例えば、以下のような待遇が同一労働同一賃金の対象となります。
・基本給
・賞与
・手当
・福利厚生
・教育訓練
など
待遇差が妥当かどうかを判断する際の考慮要素
正社員とそれ以外の労働者の間で待遇差が設けられている場合に、それが妥当かどうかを判断するに当たっては、以下の要素が考慮されます。
① 職務の内容
・業務の内容
・業務に伴う責任の程度
② 職務の内容および配置の変更の範囲
③ その他の事情
幅広い事情を考慮する余地がある一方で、待遇差に反映してよいのは、その待遇の性質や目的に照らして適切と認められるものに限られています。
不合理と認められる待遇差の具体例
同一労働同一賃金ガイドラインにおいて、不合理な待遇差の例として挙げられているものを、待遇の種類ごとに紹介します。
基本給
(例)
(a) 経験が豊かな正社員Xに対して、経験に劣る有期雇用労働者Yよりも高い基本給を支給しているが、Xの経験は現在の業務と関係がない。

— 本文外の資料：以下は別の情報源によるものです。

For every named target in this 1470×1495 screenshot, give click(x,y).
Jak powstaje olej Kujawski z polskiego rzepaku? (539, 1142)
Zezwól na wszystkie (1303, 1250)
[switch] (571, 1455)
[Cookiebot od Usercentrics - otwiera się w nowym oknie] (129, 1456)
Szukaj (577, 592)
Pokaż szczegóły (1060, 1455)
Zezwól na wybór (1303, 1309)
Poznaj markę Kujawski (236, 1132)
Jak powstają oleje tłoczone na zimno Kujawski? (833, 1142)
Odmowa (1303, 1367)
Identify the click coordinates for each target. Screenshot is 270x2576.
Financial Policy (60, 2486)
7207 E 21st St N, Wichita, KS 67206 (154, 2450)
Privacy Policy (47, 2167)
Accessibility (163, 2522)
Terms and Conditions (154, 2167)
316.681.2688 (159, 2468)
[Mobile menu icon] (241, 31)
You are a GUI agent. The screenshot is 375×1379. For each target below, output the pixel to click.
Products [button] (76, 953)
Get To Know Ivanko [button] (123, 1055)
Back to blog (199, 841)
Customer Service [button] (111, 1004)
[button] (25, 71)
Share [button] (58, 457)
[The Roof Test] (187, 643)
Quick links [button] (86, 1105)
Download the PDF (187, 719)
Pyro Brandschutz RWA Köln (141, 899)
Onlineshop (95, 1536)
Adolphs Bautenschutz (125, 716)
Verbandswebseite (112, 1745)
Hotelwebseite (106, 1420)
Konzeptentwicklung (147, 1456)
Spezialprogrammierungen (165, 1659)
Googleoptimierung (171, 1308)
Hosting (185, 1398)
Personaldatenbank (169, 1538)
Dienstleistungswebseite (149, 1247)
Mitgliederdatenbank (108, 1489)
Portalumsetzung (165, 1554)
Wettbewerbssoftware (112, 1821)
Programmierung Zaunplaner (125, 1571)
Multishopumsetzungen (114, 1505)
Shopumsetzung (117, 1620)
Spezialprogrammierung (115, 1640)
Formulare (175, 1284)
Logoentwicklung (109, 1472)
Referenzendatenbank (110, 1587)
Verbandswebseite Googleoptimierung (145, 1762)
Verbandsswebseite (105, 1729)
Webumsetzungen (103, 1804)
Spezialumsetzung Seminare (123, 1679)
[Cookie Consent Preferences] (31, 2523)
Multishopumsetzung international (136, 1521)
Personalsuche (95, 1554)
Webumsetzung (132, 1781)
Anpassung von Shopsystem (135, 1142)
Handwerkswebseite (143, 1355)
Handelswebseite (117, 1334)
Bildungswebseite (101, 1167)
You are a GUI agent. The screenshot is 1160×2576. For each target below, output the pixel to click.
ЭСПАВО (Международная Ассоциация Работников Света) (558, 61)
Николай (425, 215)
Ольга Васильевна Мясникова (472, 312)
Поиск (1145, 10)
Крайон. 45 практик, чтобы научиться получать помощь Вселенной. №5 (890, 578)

→考慮すべきでない経験を基本給の差に反映しているため、不合理な待遇差に当たります。
(b) 短時間労働者Xに対して、正社員と同一の販売目標を設定し、それを達成できない場合は業績や成果に応じた基本給を支給しない。
→達成した成果や業績に違いがある場合は、その違いに応じた基本給を支給しなければなりません。短時間労働者に無理難題を課して、達成できない場合は成果給を一切支給しないとするのは問題があり、不合理な待遇差に当たります。
(c) 勤続年数に応じた基本給を支給する会社において、有期雇用労働者Xの勤続年数を当初の雇用開始時ではなく、現在の雇用契約の期間のみによって評価している。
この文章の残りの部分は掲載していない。